Instructions to follow - Turn the data between the lines holding "You are a GUI" and "click(347, 37)", inclusive, into a JSON list of strings with one string per line and no blank lines. Leave the pictures out.

Data shown -
# # # # # # #
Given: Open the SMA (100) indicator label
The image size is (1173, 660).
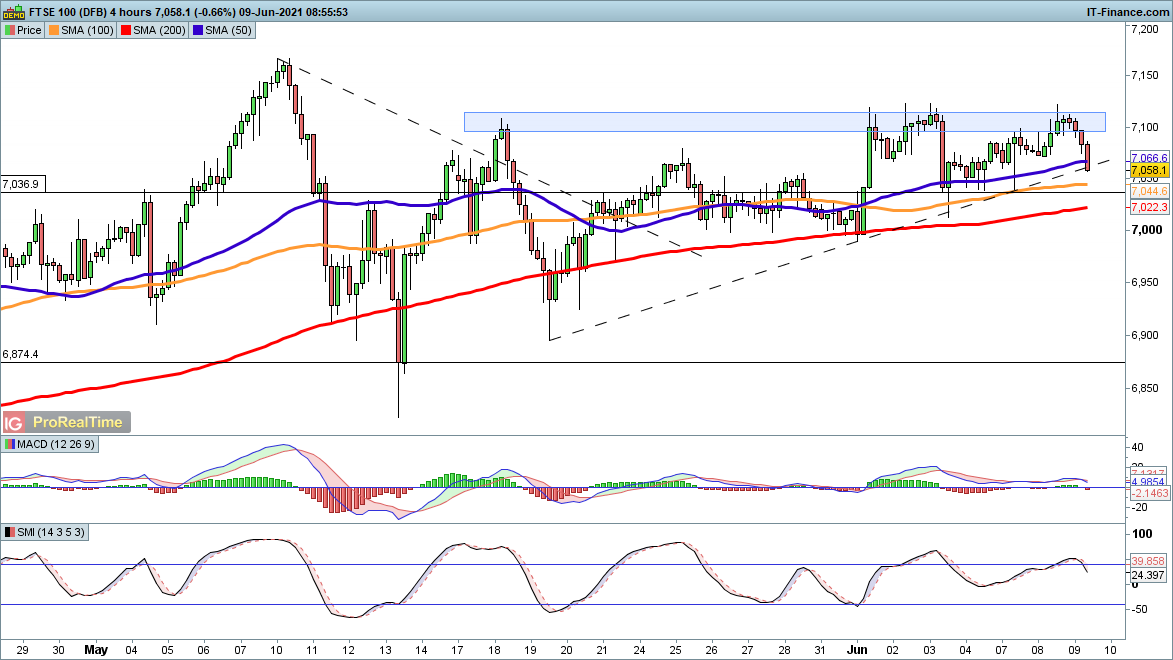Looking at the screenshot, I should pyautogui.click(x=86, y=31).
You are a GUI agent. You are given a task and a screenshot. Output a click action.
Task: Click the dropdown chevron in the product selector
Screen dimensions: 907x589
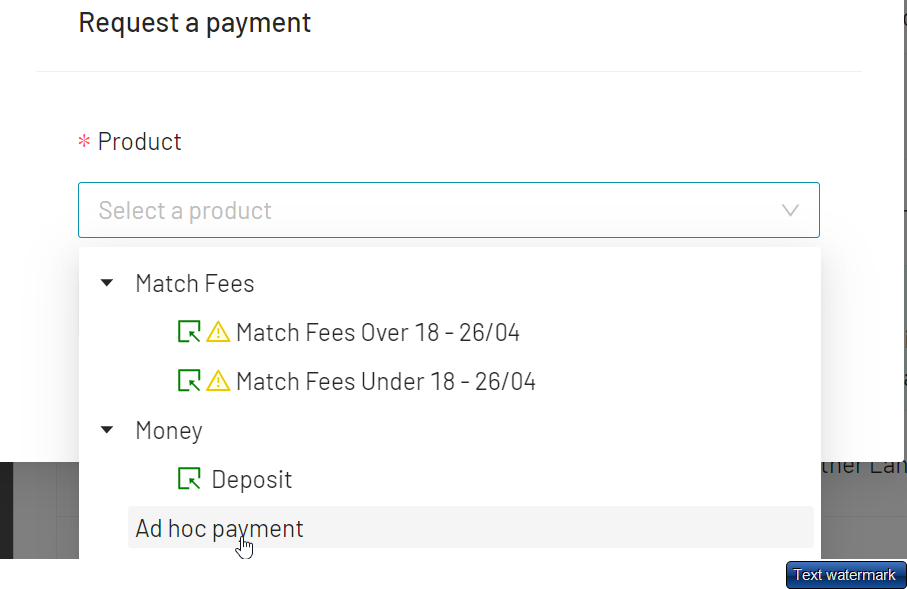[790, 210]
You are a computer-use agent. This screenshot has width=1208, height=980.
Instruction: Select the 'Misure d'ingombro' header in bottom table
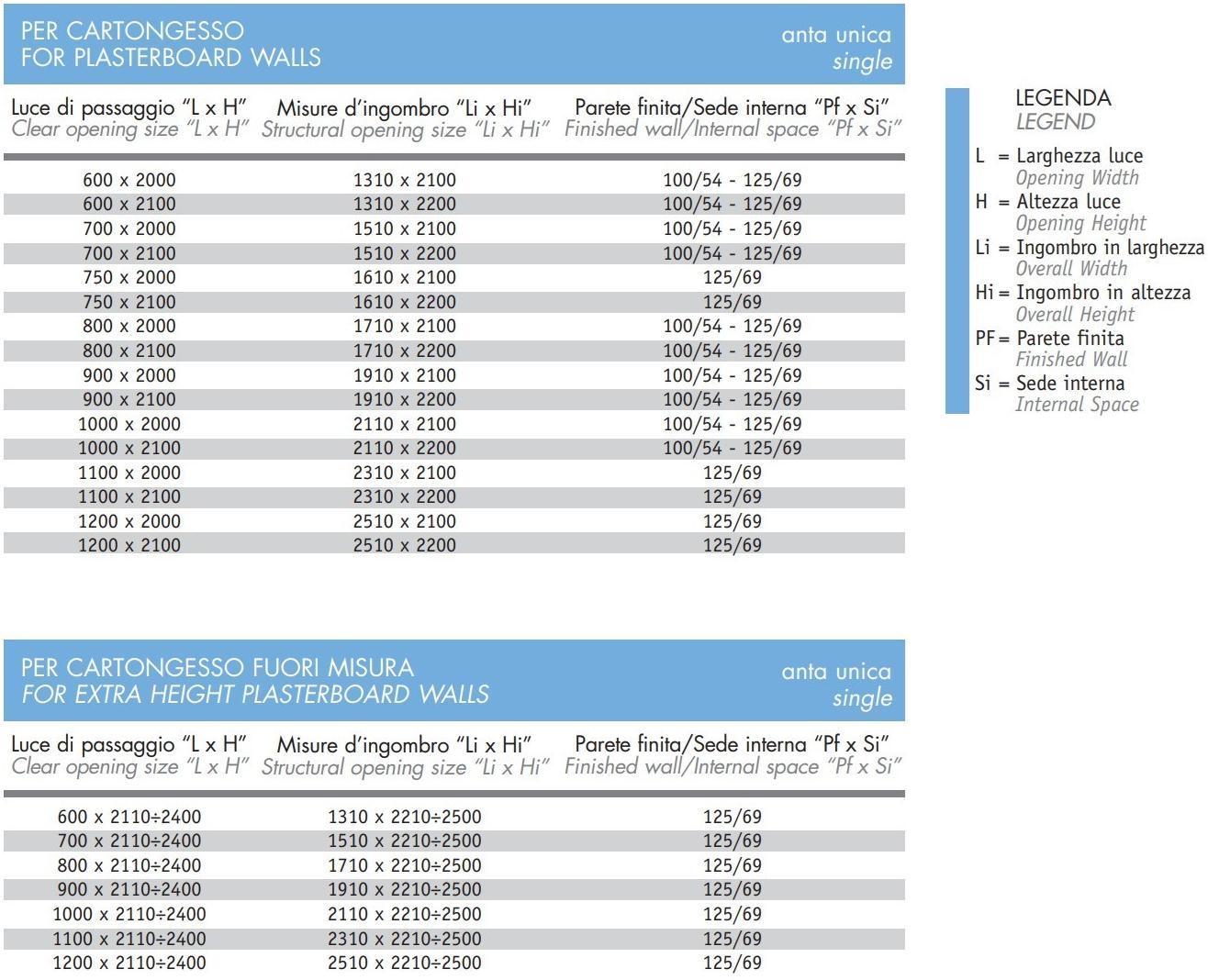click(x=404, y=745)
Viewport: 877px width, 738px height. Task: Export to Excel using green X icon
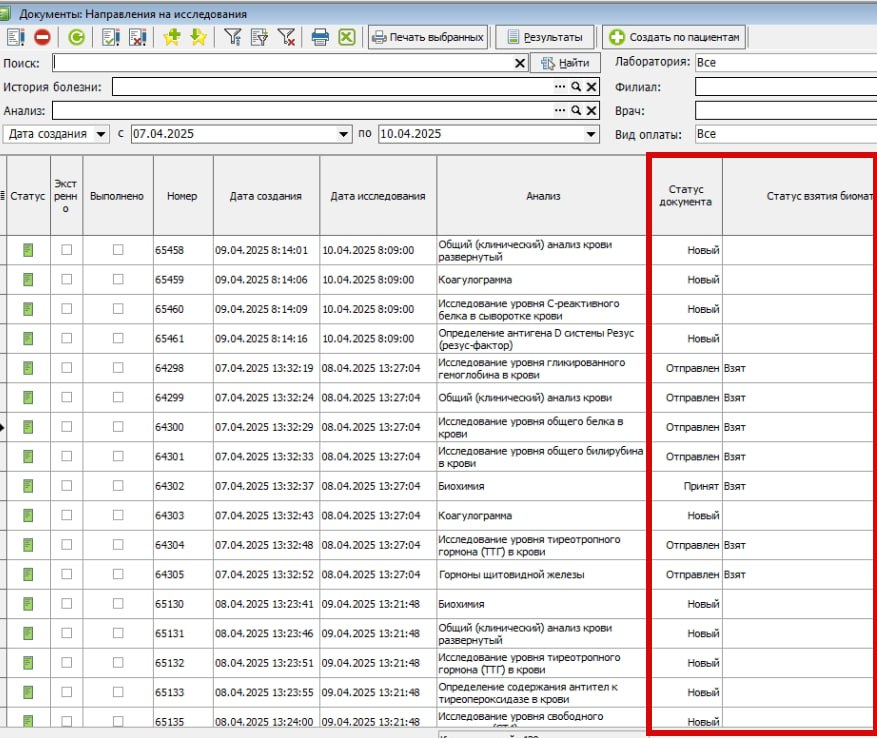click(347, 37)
# # # # # # #
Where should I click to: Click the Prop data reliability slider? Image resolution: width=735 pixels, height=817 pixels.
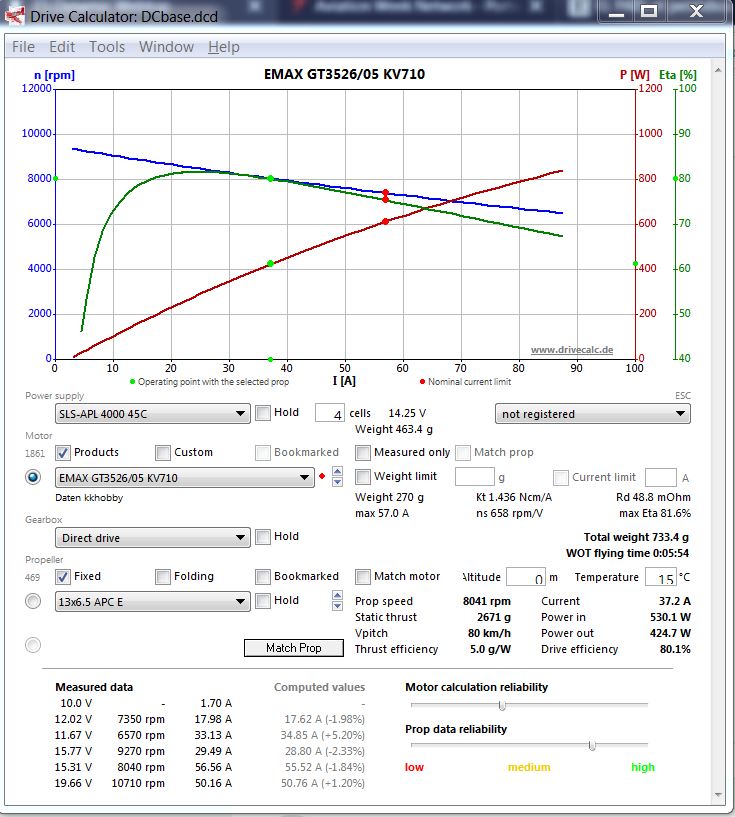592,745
# # # # # # #
Solution to this task -
[
  "You are a GUI agent. You are given a task and a screenshot. Output a click action.",
  "Task: Click the dropdown chevron in the product selector",
  "Screen dimensions: 907x589",
  "[790, 210]",
  "You are a computer-use agent. This screenshot has width=1208, height=980.",
  "Instruction: Select the 'Misure d'ingombro' header in bottom table",
  "click(x=404, y=745)",
  "Viewport: 877px width, 738px height. Task: Export to Excel using green X icon",
  "click(347, 37)"
]